**Records about locating elements on screens**

□ □ □ □ □

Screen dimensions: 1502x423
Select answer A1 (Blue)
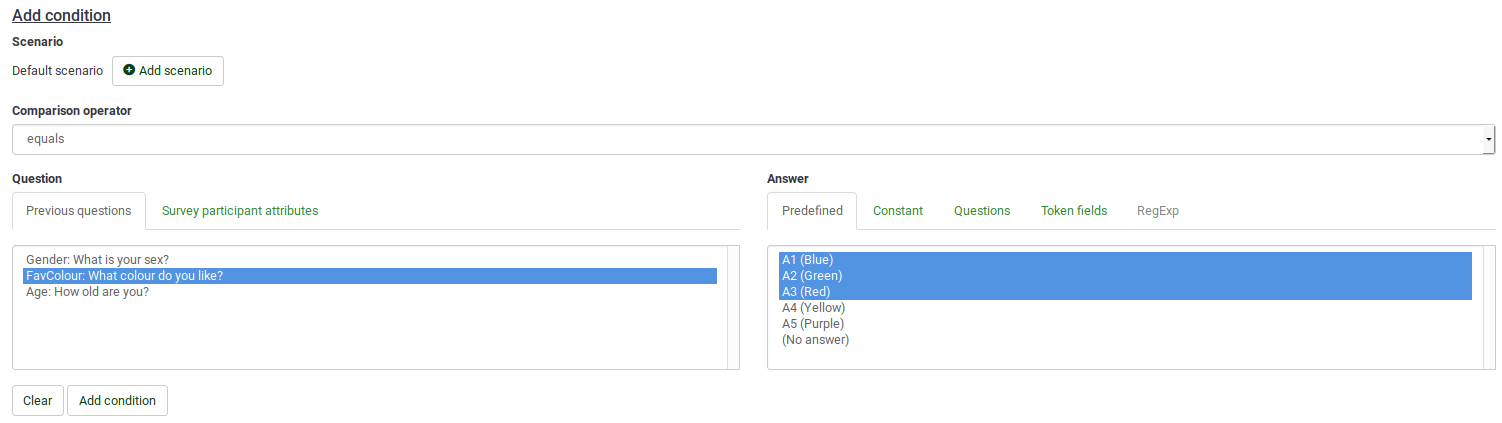pos(807,260)
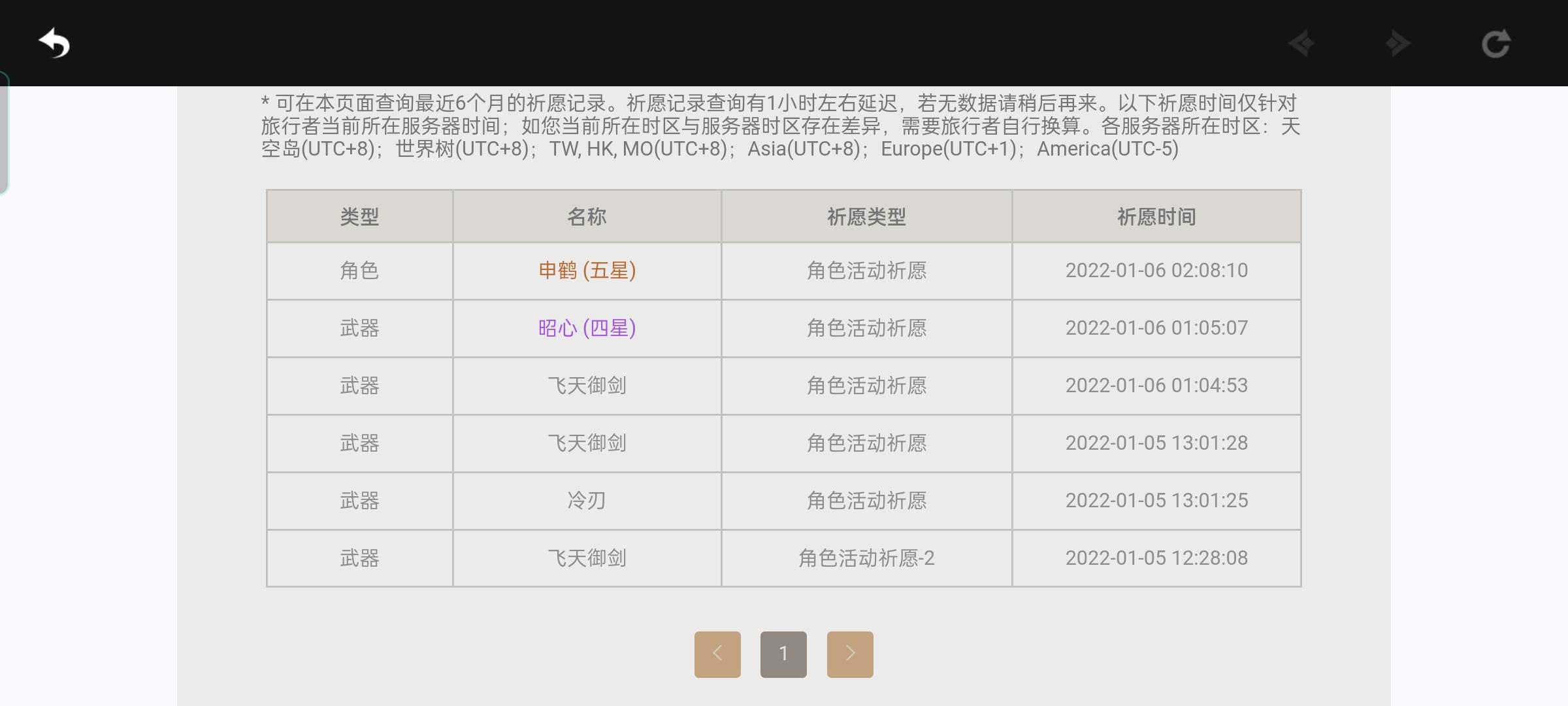The width and height of the screenshot is (1568, 706).
Task: Click the refresh page icon
Action: tap(1495, 44)
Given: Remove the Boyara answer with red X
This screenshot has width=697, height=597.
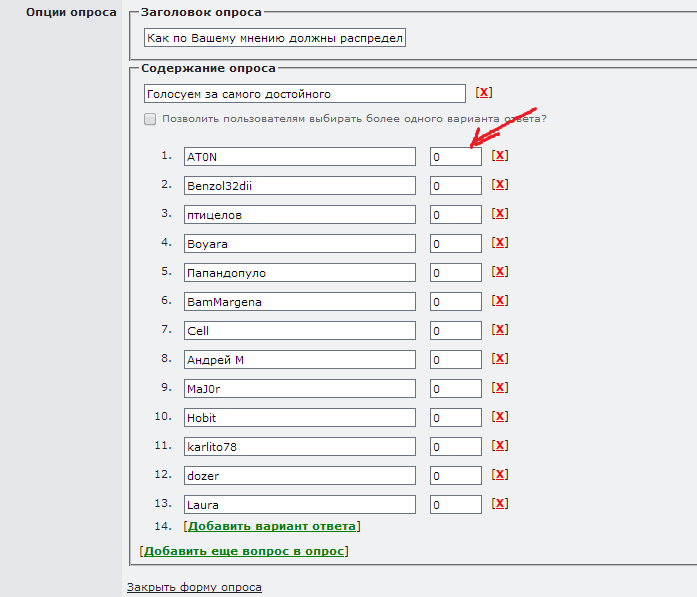Looking at the screenshot, I should tap(500, 243).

□ □ □ □ □

**WORK REQUIRED**
Rewrite the records above with every "answer" swapped for "option" and everything else unchanged. Omit the pictures from your version.

**SOLVED EXERCISE**
Screen dimensions: 1502x423
Select option A1 (Blue)
pos(807,260)
The width and height of the screenshot is (1568, 706).
Task: Click the refresh page icon
Action: tap(1495, 44)
Given: Remove the Boyara option with red X
This screenshot has width=697, height=597.
Looking at the screenshot, I should tap(500, 243).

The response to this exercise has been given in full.